# The Source Force HD DVR Car Camera with Night Vision $39.99



## Beur (Apr 14, 2015)

Found this on Groupon, other than the description I don't know anything more about it. Thinking I might order one or two.

https://www.groupon.com/deals/gg-hd..._FAC_TIM_TTT_RS_CBP_CH1_NBR_x*fb6024491065643


----------



## Bart McCoy (Nov 4, 2014)

im going to look for reviews first, but at 39.99, that alone sounds like a good deal


----------



## Beur (Apr 14, 2015)

Bart McCoy said:


> im going to look for reviews first, but at 39.99, that alone sounds like a good deal


Good luck Bart McCoy, I couldn't find any reviews.


----------



## SCdave (Jun 27, 2014)

I need to get one ASAP also. So many and and easy to get confused and just do nothing. So for most of us "The Best" Dashcam is the one "Already" installed in our vehicle and working, right? And to fess up, I don't yet have the best Dashcam in my own vehicle. I'm a baaaaaad 'wabbit 

Not sure if already posted but here is what looks like a good link for Dashcam Talk, comparison, etc.. https://dashcamtalk.com/

* I did download two Dashcam Apps I'm playing with though. Does that count. Oh heck, don't answer that, I know.


----------



## ReviTULize (Sep 29, 2014)

Good deal, but wish it recorded inside the car as well


----------



## SCdave (Jun 27, 2014)

Think this is the same/similar.

Ebay: http://www.ebay.com/itm/Full-1080P-...-Recorder-G-sensor-Night-Vision-/191308430418
Amazon: http://www.amazon.com/Generic-High-Resolution-Vehicle-Blackbox-Recorder/dp/B00G9WLZRU/ref=sr_1_2?ie=UTF8&qid=1430771342&sr=8-2&keywords=vehicle+blackbox+dvr


----------



## Beur (Apr 14, 2015)

I use my GoPro to record inside the car.


----------



## Fauxknight (Aug 12, 2014)

It says night vision and 1080p, but at that price it's probably worse video at night than a regular 720p camera. Still, chances are it does record, and that Amazon price of $20 something is hard to pass up for anyone who doesn't have a camera, even if it is a pos (which we don't actually know).


----------



## Million Miler (May 2, 2015)

I bought a camera from Amazon last July for $58.00… used it in my kid's stock car. Worked good.


----------



## Trebor (Apr 22, 2015)

I put Velcro (for easy mount and dismount) on my old iphone 4, since for some reason apple cameras are really good at night. I put it on the rearview mirror and it records every minute of my drive. Got a free app that allows me to record without sound. The phone is 16gb capacity so it records about 4 hours. Just delete the old video if nothing happens. I had to buy a USB extension cord and ran it through the floor and ceiling of car. So it's hidden but otherwise phone will die in 20 min. Phone has a case on each side so you can't tell it is an iphone... just in case I leave it attached and the theives try to snatch. Spent about $10 for the contraption.. Been using it for almost a year. No passenger has ever inquired about it. I really have it for accidents, I can care less what PAX do.


----------



## Kittycatcat (May 5, 2015)

The Mobius works great and I have a few extra if anyone is interested I'll let go for $40. Includes a tripod mount and velcro strips. msg me.


----------



## Beur (Apr 14, 2015)

Kittycatcat said:


> The Mobius works great and I have a few extra if anyone is interested I'll let go for $40. Includes a tripod mount and velcro strips. msg me.
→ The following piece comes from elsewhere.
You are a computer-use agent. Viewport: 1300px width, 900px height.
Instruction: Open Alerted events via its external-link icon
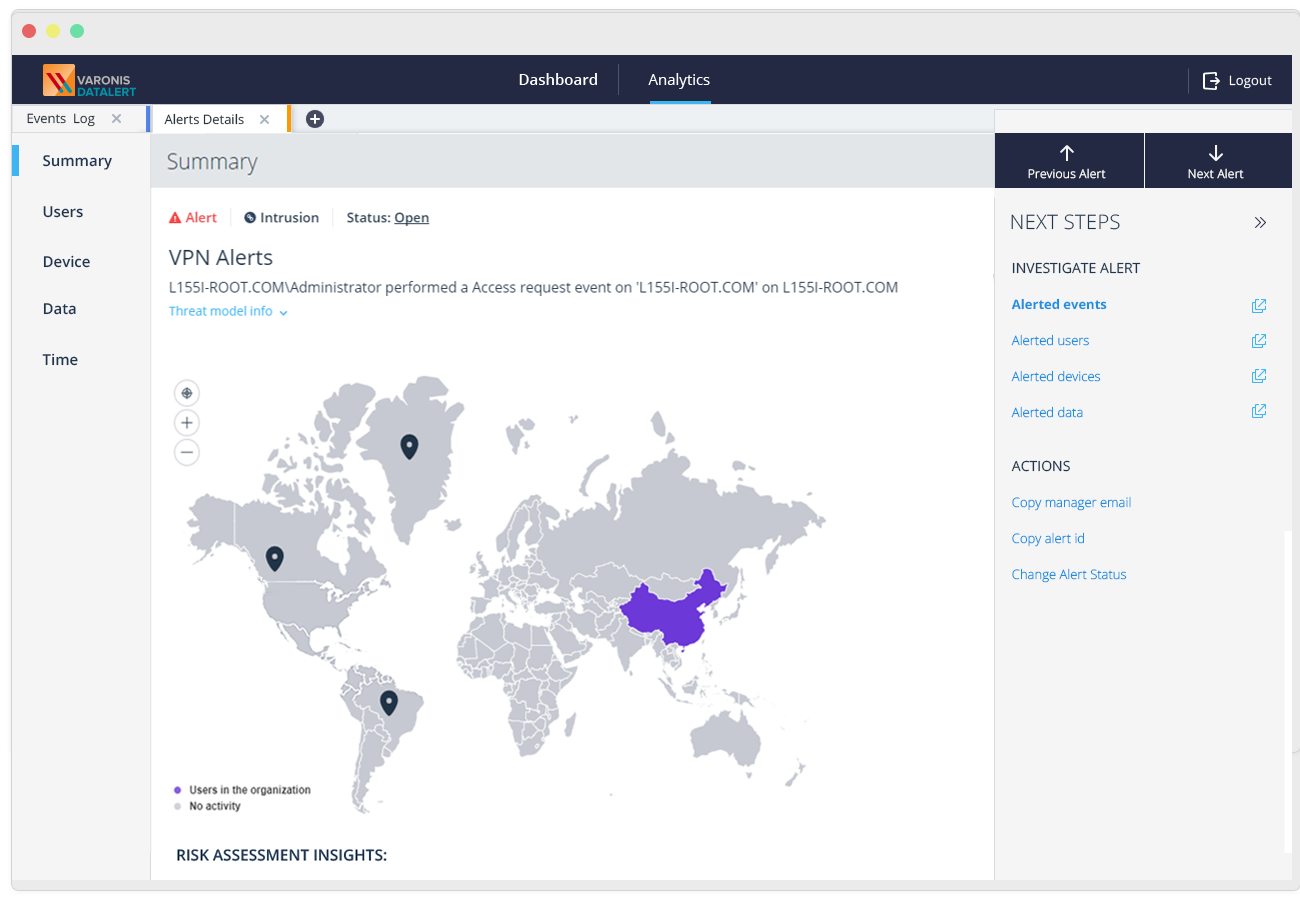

Do you have a video sample?


----------



## SCdave (Jun 27, 2014)

Kittycatcat said:


> The Mobius works great and I have a few extra if anyone is interested I'll let go for $40. Includes a tripod mount and velcro strips. msg me.


Re Mobius. Could you please answer the following.
- New or Used
- Which Lens is provided
- Warranty or "As is"
- Who is the Manufacturer


----------



## Kittycatcat (May 5, 2015)

SCdave said:


> Re Mobius. Could you please answer the following.
> - New or Used
> - Which Lens is provided
> - Warranty or "As is"
> - Who is the Manufacturer


To answer:
-New, brand new in fact
-1080p HFOV is approx 87 degrees
-As is
-CREATIVE & DEVELOPMENT TECHNOLOGY CO LIMITED, MobiusActionCam


----------